Sie hob den Kopf. Ihre Lippen waren leicht geöffnet. Ihm fiel plötzlich ein Augenblick aus einer toten Vergangenheit ein: Er saß in einer kleinen steinernen Kammer in Caithnard und studierte Rätselgeschichten und spürte, wie sein Herz bei den unerwarteten Wendungen, die sie nahmen, vor Freude sprang oder vor Entsetzen oder Schmerz kalt wurde.

»Diese Geschichte hat mit mir nichts zu tun«, fügte er hinzu.

»Nein, wahrscheinlich nicht. Du mußt es wissen.«

Er hüllte sich wieder in Schweigen. Sie drückte ihren Kopf in die Höhle seiner Schulter, und sein Arm umschlang sie. Er legte seine Wange auf ihr Haar.
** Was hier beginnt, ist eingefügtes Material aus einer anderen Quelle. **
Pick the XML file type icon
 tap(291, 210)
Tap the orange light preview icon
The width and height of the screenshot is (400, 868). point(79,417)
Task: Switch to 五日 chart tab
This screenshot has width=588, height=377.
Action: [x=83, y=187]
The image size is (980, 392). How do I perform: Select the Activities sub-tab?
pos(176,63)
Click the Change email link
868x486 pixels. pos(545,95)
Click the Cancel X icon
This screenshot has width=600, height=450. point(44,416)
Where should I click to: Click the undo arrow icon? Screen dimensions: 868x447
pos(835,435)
»Ich bin müde«, sagte er einfach. »Ich habe zu viele Rätsel gelöst. Die Erdherren begannen vor den Ursprüngen unserer Geschichte einen Krieg, einen Krieg, der ihre eigenen Kinder tötete. Wenn ich gegen sie kämpfen und siegen könnte, dann würde ich das tun, um des Reiches willen; aber ich glaube, ich würde nur mich selbst und den Erhabenen töten. Und deshalb tue ich das einzige, was mir vernünftig erscheint. Nichts.«

Lange antwortete sie ihm nicht. Er hielt sie ruhig im Arm, während das Feuer ihren Umhang mit silbernem Schimmer überspülte.
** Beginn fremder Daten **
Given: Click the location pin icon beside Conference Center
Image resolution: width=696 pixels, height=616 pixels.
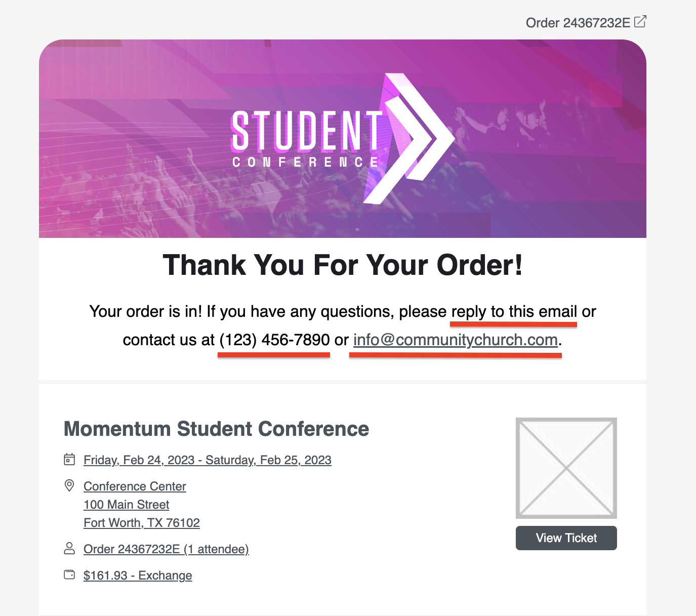Looking at the screenshot, I should (x=69, y=485).
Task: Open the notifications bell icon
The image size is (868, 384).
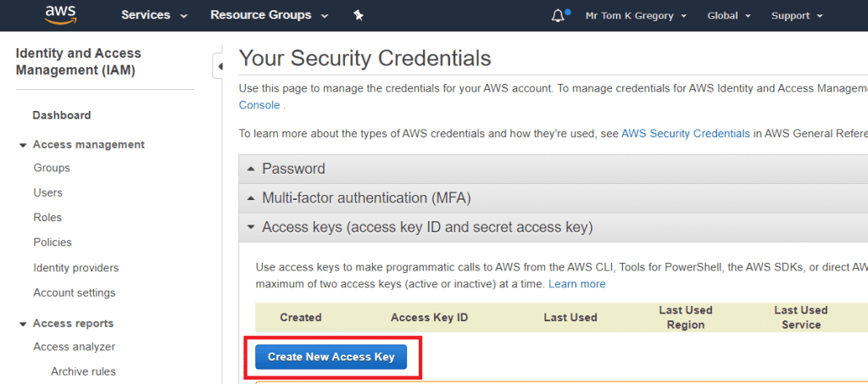Action: click(558, 15)
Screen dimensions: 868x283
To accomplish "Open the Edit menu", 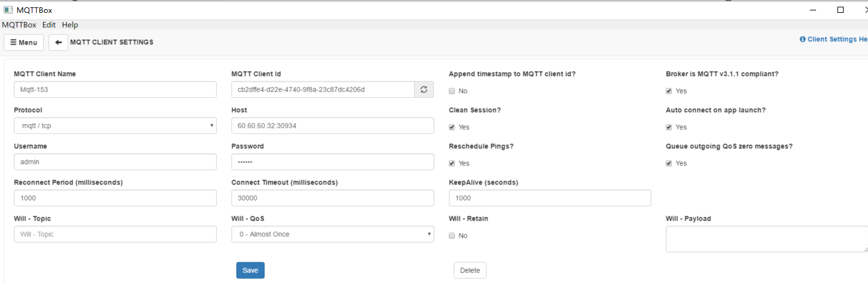I will (x=49, y=25).
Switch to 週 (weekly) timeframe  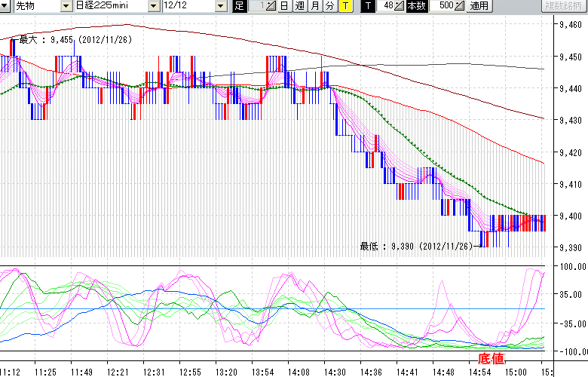(299, 6)
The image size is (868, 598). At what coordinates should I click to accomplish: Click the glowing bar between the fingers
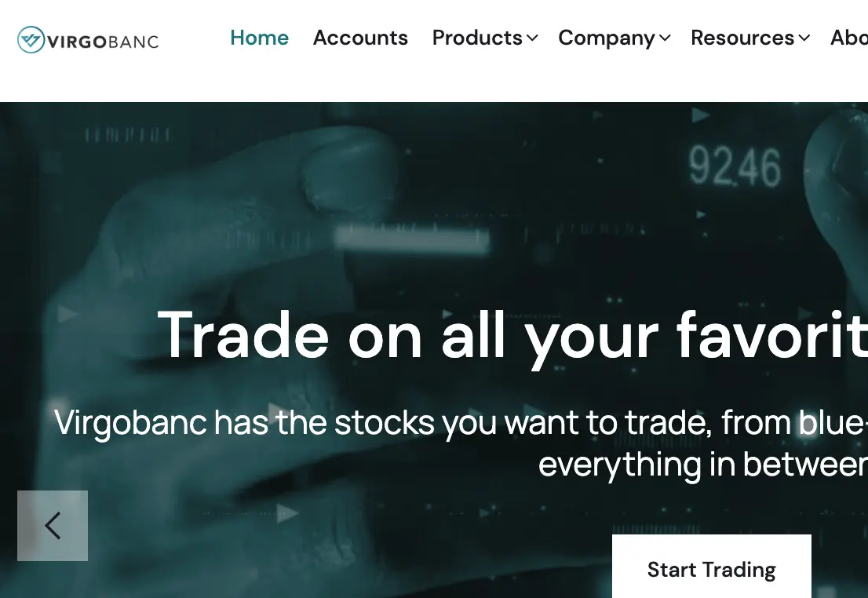tap(412, 239)
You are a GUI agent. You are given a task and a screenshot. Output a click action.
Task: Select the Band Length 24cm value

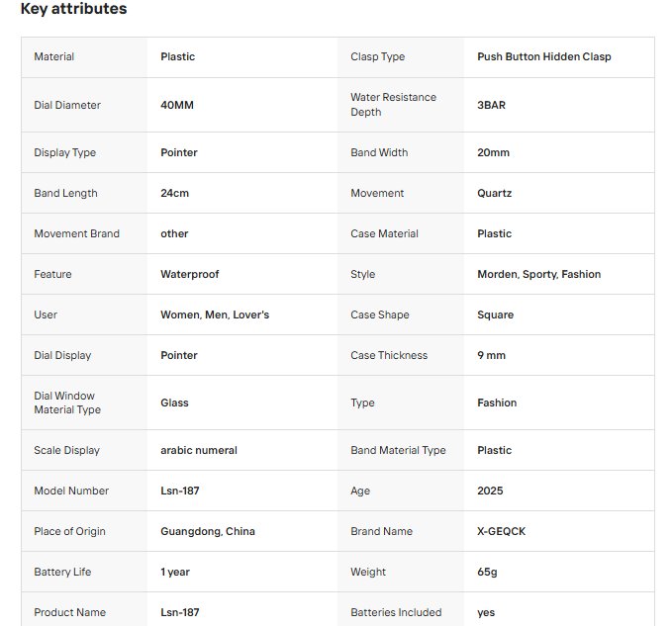[174, 193]
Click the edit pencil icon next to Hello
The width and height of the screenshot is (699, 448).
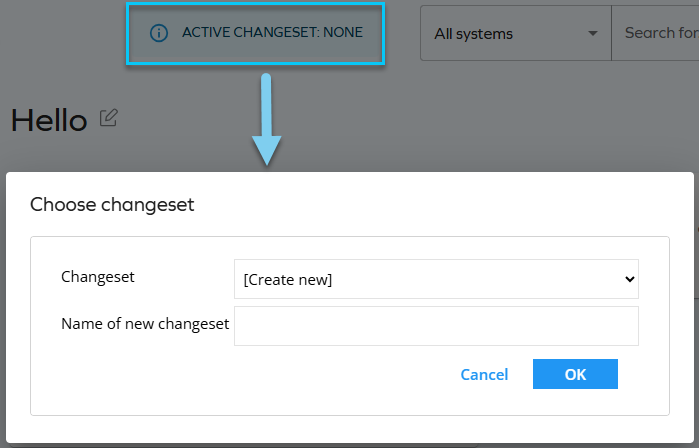click(108, 118)
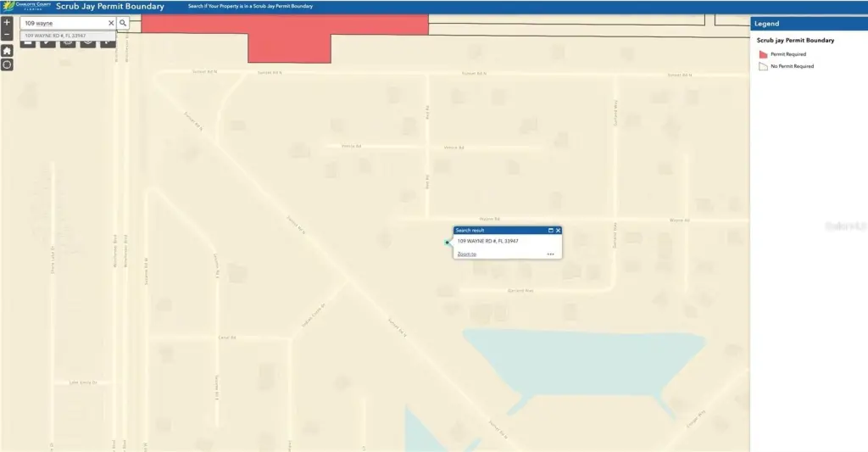Viewport: 868px width, 452px height.
Task: Click the No Permit Required legend swatch
Action: [762, 66]
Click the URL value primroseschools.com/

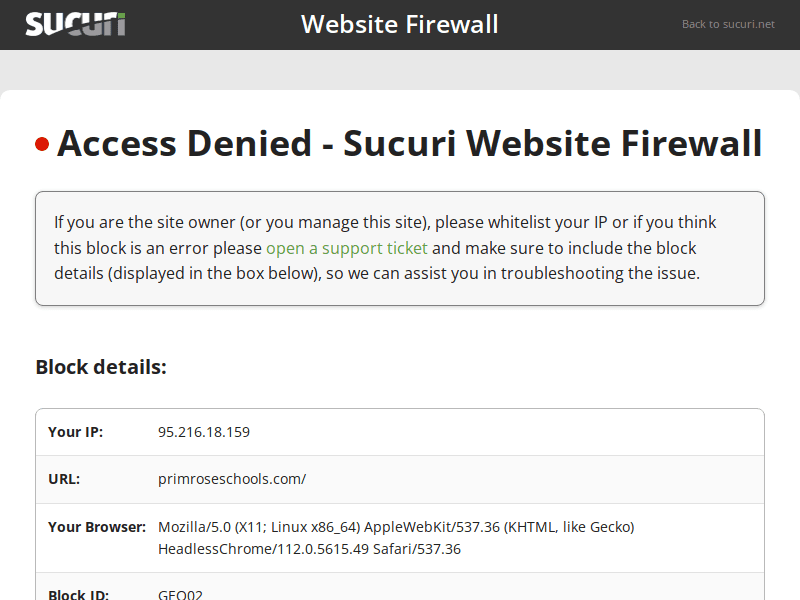[232, 479]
»Morgon«, sagte sie schließlich leise, »ein Rätsel gibt es noch, das du vielleicht lösen solltest. Du hast allen Trug von Ghisteslohm abgestreift; du hast den Gestaltwandlern ihren Namen gegeben; du hast den Erhabenen aus seinem Schweigen erweckt. Aber eines gibt es, dem du noch keinen Namen gegeben hast, und es will nicht sterben.«

Ihre Stimme zitterte. Er spürte plötzlich durch den dicken Pelz hindurch den Schlag ihres Herzens.

»Was?« Das Wort war ein Flüstern, das sie nicht gehört haben konnte, aber sie antwortete ihm.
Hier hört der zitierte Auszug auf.